Ma come nel precedente Sesso sfortunato o follie porno, soprattutto nella scena del “processo” che gli abitanti del condominio inscenano contro la protagonista, cui fa da specchio la citata scena finale , Radu Jude molla le redini e ne sentiamo di tutti i colori: dopo essersela presa con Goethe, avo della Ceo della multinazionale che ha commissionato il video ( una Nina Hoss algida), i protagonisti a turno ne hanno per tutti: da quell’ebreo di Bob Dylan fino a Putin, dai comunisti, agli anticomunisti e ai post comunisti, dai fascisti ai nazisti e via di seguito, in un ribollire di dialoghi, battute, verbosità molesta che se da un lato fanno ridere di gusto , dall’altro testimoniano il degrado della comunicazione intesa come forma e modalità di rapportarsi.
Allo stesso tempo, il film è una critica feroce alle contraddizioni della Romania contemporanea, che cerca di appartenere al mondo occidentale pur mantenendo un certo riserbo. Jude esplora il desiderio del Paese di essere accettato in un sistema capitalistico che, al contempo, aliena e sfrutta, facendo emergere le tensioni tra aspirazioni globali e una realtà ancora fortemente radicata nelle disuguaglianze del passato.
Do Not Expect Too Much from the End of the World è un film che intreccia satira pungente e riflessione profonda per costruire una critica alle derive della società contemporanea, non solo rumena ma globale. Attraverso l'alternanza tra passato e presente, ironia e tragedia, Radu Jude espone le contraddizioni di un mondo in cui il progresso economico e sociale convive con alienazione, sfruttamento e disuguaglianze, rendendo universale il suo discorso.
Attraverso il personaggio di Angela e il dialogo con il film di Bratu, Radu Jude offre una lettura complessa della modernità, denunciandone le storture attraverso un’acuta analisi delle contraddizioni del capitalismo globalizzato, del rapporto con i media digitali e della mercificazione dell’identità personale. Il suo stile, caratterizzato da frammentazione narrativa, citazioni cinematografiche e incursioni metatestuali, amplifica la portata di queste critiche, rendendole non solo rilevanti ma anche profondamente ironiche e provocatorie.

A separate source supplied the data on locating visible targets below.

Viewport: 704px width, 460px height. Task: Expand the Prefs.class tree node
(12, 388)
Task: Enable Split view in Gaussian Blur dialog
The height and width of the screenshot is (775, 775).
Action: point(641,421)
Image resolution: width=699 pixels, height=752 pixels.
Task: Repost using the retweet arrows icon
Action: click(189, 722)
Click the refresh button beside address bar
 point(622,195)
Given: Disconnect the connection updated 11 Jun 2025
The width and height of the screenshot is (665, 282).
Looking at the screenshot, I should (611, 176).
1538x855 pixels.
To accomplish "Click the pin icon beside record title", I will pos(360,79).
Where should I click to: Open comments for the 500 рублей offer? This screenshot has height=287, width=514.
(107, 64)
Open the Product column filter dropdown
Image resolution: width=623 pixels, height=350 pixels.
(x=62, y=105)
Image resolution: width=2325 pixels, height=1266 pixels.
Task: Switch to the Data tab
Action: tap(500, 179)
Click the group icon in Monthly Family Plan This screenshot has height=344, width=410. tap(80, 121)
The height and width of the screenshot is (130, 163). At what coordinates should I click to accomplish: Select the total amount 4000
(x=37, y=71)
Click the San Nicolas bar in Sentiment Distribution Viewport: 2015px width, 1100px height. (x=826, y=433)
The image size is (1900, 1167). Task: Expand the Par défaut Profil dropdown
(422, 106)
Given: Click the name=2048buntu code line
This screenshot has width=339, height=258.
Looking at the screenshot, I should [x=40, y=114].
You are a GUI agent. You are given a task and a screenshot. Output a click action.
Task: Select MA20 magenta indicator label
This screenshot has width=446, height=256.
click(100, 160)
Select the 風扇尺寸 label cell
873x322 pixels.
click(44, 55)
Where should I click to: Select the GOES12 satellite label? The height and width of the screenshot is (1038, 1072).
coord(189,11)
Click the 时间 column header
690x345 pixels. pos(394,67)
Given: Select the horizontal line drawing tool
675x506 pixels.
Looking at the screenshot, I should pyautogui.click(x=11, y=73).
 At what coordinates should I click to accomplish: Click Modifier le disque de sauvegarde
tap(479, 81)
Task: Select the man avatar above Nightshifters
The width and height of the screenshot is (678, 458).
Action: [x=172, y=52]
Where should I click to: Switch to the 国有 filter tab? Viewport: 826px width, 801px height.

Un'opera che non si limita a raccontare la Romania, ma che attraverso la sua specificità parla a un pubblico universale, costringendoci a riflettere sulle derive del nostro tempo: Radu Jude confeziona insomma un’altra opera di grande valore , tassello del suo personale mosaico che mette in scena il suo paese e le derive della società europea moderna, confermandosi come uno degli autori più originali ed importante del cinema europeo contemporaneo.